I just have a hankering to float above the ground, perhaps skirt the the clouds, look down at the terrain and be glad I am one with the air.
And perhaps being able to afford pontoons so I could keep the camping expenses to a minimum.

Here you go. :wink:

Dang there goes my budget…:smiley:

What I would like to be doing right now

I loved the F-101, because the Voodoo was the coolest name.

And I’m saving up for a B-36. I’m not sure yet how to destroy the Earth, but I’m pretty sure it has to be done from the cockpit of a B-36. Once I get one – goodbye y’all!

I always like driving up Miramar and watching the fighter planes go in circles but I’m glad I don’t live there. Although we get loud helicopters on the coast.

Fun thread!

As a kid if the 80’s naturally I’m of the opinion that the F-14 Tomcat was (hell, still is!) the greatest of all fighters.

Another favorite was the English Electric Lightning, solely due to it’s cool stacked twin-engined design.

I’m sure you’ve all hopped into a fast jet in your favorite sim and headed to the canyons for some crazy low level flying. I only wish I could do it for real!

I grew up near Beale AFB, so I’ve always been partial to the SR-71.

The thing looks badass, and goes like hell - you can fly from Portland to San Francisco during a coffee break.
Although I love seeing any military aircraft in action. One time a few years ago my wife and I went to a Costco in Hillsboro, OR, and as we were going into the store from the parking lot, we heard this low rumbling. As first I thought it was an earthquake, but then all the sudden the freaking Blue Angels fly overhead only a few hundred feet up, screaming like banshees, blowing smoke and looking all kinds of awesome.
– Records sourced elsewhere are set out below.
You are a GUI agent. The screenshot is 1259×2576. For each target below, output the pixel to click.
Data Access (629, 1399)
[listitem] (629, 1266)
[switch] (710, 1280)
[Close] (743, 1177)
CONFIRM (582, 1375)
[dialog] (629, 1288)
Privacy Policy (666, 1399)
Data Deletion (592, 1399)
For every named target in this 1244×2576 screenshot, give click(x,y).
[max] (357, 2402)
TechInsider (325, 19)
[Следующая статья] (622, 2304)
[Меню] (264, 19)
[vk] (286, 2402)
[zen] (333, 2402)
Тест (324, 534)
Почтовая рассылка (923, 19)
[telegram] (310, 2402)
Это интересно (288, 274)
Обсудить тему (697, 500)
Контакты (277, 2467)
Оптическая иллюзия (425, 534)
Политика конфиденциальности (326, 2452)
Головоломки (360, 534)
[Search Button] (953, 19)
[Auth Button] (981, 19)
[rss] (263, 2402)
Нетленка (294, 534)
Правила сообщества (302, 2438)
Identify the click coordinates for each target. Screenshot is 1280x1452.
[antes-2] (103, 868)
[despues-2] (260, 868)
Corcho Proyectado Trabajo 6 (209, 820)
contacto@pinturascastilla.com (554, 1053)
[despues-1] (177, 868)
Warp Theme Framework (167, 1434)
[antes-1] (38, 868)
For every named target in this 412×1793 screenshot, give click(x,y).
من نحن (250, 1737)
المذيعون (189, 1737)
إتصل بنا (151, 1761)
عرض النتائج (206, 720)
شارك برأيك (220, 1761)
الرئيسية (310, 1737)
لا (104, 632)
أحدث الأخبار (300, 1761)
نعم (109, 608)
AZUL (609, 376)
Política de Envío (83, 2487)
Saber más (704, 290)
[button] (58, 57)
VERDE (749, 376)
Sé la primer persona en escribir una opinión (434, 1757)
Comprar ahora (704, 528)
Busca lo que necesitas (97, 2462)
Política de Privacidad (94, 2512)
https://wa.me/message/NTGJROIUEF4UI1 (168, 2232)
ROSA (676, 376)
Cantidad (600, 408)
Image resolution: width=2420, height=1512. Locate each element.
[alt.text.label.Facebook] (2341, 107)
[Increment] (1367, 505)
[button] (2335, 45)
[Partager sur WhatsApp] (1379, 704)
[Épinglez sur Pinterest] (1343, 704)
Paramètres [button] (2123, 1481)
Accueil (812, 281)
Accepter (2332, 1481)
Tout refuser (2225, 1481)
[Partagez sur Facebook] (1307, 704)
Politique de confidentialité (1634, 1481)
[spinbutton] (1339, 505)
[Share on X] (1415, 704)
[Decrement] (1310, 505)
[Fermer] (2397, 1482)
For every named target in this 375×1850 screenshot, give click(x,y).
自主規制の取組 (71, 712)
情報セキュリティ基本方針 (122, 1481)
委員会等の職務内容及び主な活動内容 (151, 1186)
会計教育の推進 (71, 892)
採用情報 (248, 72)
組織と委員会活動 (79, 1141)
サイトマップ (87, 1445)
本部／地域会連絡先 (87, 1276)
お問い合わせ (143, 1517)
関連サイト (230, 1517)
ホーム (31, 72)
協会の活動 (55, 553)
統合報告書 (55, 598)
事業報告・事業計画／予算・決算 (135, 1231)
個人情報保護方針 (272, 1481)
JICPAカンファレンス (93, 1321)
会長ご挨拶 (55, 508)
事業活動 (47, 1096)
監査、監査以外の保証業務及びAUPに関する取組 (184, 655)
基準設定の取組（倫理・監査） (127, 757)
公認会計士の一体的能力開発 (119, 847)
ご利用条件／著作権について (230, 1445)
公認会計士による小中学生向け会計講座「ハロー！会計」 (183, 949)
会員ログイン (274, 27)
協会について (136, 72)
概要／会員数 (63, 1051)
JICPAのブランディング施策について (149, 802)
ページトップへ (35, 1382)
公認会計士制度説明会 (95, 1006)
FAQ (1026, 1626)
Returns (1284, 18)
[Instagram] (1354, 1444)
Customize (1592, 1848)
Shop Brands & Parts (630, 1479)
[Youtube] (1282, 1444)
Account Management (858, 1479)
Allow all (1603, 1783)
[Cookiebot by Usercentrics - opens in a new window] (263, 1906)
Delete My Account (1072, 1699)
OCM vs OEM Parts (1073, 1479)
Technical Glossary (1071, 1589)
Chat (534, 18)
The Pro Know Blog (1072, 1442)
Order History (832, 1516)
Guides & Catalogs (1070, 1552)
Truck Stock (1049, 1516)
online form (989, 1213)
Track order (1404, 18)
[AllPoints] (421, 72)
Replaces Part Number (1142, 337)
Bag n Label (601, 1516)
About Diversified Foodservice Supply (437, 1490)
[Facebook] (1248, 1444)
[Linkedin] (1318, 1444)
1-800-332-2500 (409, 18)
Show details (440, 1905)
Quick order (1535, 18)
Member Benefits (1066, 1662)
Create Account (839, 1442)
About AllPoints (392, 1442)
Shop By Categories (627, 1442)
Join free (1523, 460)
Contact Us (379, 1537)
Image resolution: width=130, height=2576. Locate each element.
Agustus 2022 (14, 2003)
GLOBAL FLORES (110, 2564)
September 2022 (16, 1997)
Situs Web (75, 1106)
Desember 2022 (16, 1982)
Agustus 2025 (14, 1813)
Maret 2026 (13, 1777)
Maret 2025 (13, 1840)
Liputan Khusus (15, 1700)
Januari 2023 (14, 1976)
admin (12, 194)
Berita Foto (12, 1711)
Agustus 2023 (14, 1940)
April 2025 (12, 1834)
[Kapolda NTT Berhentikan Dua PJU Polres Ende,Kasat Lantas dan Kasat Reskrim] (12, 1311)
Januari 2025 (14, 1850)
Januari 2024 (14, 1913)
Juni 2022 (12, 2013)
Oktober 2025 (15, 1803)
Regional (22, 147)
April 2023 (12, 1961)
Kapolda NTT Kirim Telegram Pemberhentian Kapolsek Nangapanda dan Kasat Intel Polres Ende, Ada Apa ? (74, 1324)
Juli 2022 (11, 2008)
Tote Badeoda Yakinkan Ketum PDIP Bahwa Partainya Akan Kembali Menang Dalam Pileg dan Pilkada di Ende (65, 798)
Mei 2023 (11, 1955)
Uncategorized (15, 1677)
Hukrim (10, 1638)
I had totally forgotten that the Oregon Int’l Airshow was going on that weekend, with the Hillsboro airport only a couple blocks away. I stood in the parking lot, craning upward, oblivious to anything, while my wife rolled her eyes and took the kids inside to start shopping.

I stayed out there until their show ended, and then went inside with a huge grin on my face. Best Costco trip ever.

I was always partial to the Clunk or to its would be successor theArrow. Another reason to hate Conservatives. They should have kept at least one to put in a museum.